■ Records shown
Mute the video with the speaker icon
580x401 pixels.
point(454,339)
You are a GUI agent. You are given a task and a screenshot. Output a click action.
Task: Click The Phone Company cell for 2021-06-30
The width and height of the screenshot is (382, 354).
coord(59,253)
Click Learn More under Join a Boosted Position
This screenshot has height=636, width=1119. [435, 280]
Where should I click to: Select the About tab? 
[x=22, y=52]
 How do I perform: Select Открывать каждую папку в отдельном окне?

■ Work task
Beginning with the line that contains "You are a GUI", output each line of the listing above through the last one, exactly and with nothing added.

■ Solution to the exercise
You are a GUI agent. You are given a task and a screenshot. Output a click action.
Task: Click The Phone Company cell for 2021-06-30
The width and height of the screenshot is (382, 354).
coord(59,253)
Click Learn More under Join a Boosted Position
This screenshot has height=636, width=1119. [435, 280]
Where should I click to: Select the About tab? 
[x=22, y=52]
 How do I perform: Select Открывать каждую папку в отдельном окне?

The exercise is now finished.